Ministers face a furious backlash from Conservative MPs after overturning a manifesto pledge to pause fracking until it is proved safe, and then indicating drilling could be imposed without local support.
Outlining a return to shale gas extraction in England after three years, Jacob Rees-Mogg dismissed worries about earthquakes caused by the practice as “hysteria”, claiming this was often down to a lack of scientific understanding.
But speaking in the Commons, the business and energy secretary was repeatedly challenged by Tory MPs, who asked how local support for fracking would be assessed and sought reassurance on Liz Truss’s pledge that this was needed.
Rees-Mogg refused to be drawn, saying only that fracking firms would be urged to financially compensate people affected by shale gas drilling, a practice he said was “in the national interest”.
The Guardian has also learned that Rees-Mogg’s department could designate fracking sites as nationally significant infrastructure projects(NSIPs), allowing them to bypass normal planning requirements.

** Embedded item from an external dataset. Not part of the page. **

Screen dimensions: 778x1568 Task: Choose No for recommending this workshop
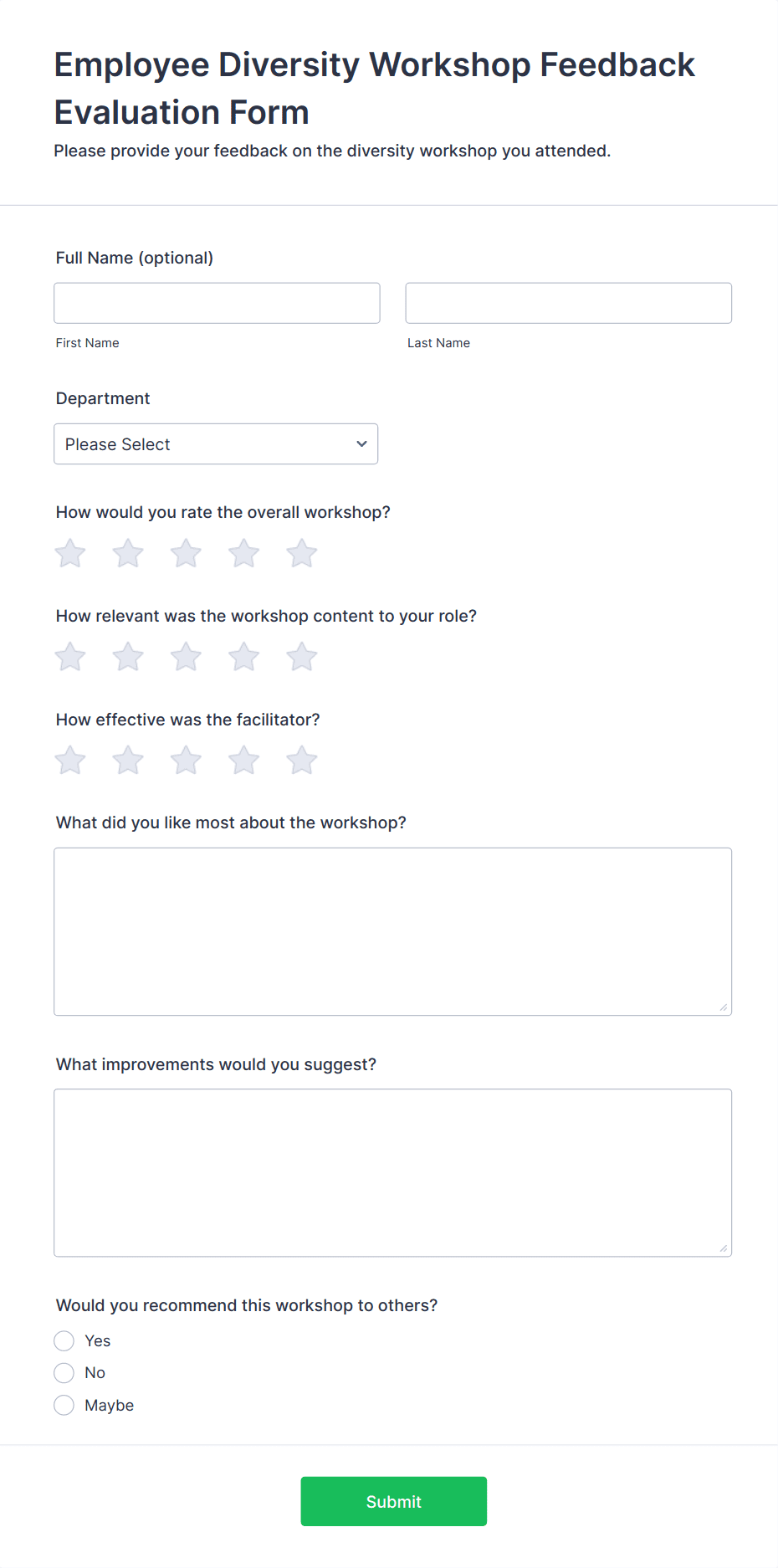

Such a designation, which a government source confirmed is being considered, is normally used for projects like roads and power generation schemes. Applying it to fracking sites would infuriate many Tory MPs.
Mark Menzies, the Conservative MP for Fylde in Lancashire, where fracking took place before ministers halted the practice in 2019, told the Guardian that using the NSIP system would explicitly breach Truss’s promise during her Tory leadership campaign that drilling would only happen with local approval.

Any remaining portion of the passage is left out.